His level dark brows ascended.
"It is not possible that you are the sister of Senhora O'Farrel?"
Kathleen felt as if she ought to bow her head as she made yet another admission.
"I am Kathleen O'Farrel, senhor, and I came here especially to see you!"
"I find that so hard to believe that you must forgive me if I look as if I doubt your word!" His voice was soft, sibilant, and every syllable received a delicate emphasis. And every syllable was as cold as melting ice. He was beautifully dressed in a cream silk suit, and she wished Peggy had warned her that he was shatteringly handsome, for somehow his type of looks affected her rather like a shock. It wasn't so much the darkness, the perfect features, the strange lustre of the thickly-lashed grey eyes; it was the impression of arrogance and domination, the soft-pedalled message of strength and virility that his tall, elegant shape gave out as he stood there framed in the doorway to the ante-room.
A Portuguese aristocrat who was so unmistakably an aristocrat that there couldn't be a circumstance that could camouflage it from the world. And although he probably wasn't much more than thirty the bleakness in his eyes had nothing to do with youth, or anything approaching an ability to understand youth.
Kathleen pushed back the tumbled hair from her brow, and thought with a sudden surge of resentment that although she had been caught out in a situation that seemed sadly against her, it wasn't fair that he should look at her quite like that.
"I can't change my name to oblige you, senhor, and — strange though it may seem! — I did come here to be interviewed by you!" She bit out the words with a frustrated feeling of impotence. "But of course I understand you almost certainly feel an inte
rview is scarcely necessary now!
" She attempted to free her fingers from Jerry's and Joe's small, clinging hands, but they wouldn't let her go. "Your nephews," looking down at them, "were under the mistaken impression that your desk
needed tidying" (what else could she say to defend them?), "and I came in here to—to---"

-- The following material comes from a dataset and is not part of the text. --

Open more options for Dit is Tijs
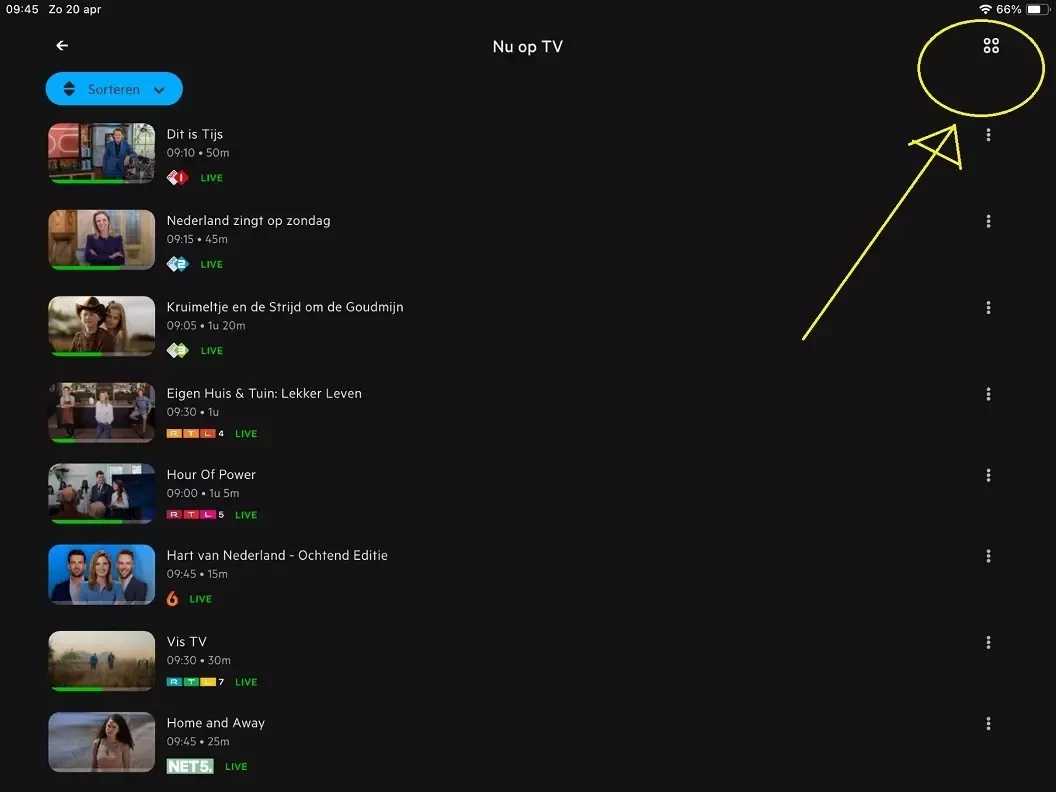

"Assist in the process of tidying? with an insolent suavity in his voice that made her flush more hotly than ever, while his eyes never left her face.
"Yes, I—I mean, I realised they were being overenthusiastic, and I—"
"You need say no more, senhorita." He seemed to be standing aside in the doorway, to make it possible for her to leave them altogether if she wished—and had the sense! "I can only agree with you that an interview does seem a little unnecessary under the circumstances, and thank-you for having waited so long! Your sister's desire to be of assistance to me is much appreciated by me, but my nephews are already in the charge of a young woman who seems every bit as capable of handling them as you — from the brief opportunity I was afforded of studying you all together! — have given evidence of doing. And I can only repeat that it would be a waste of time to go into the matter further!"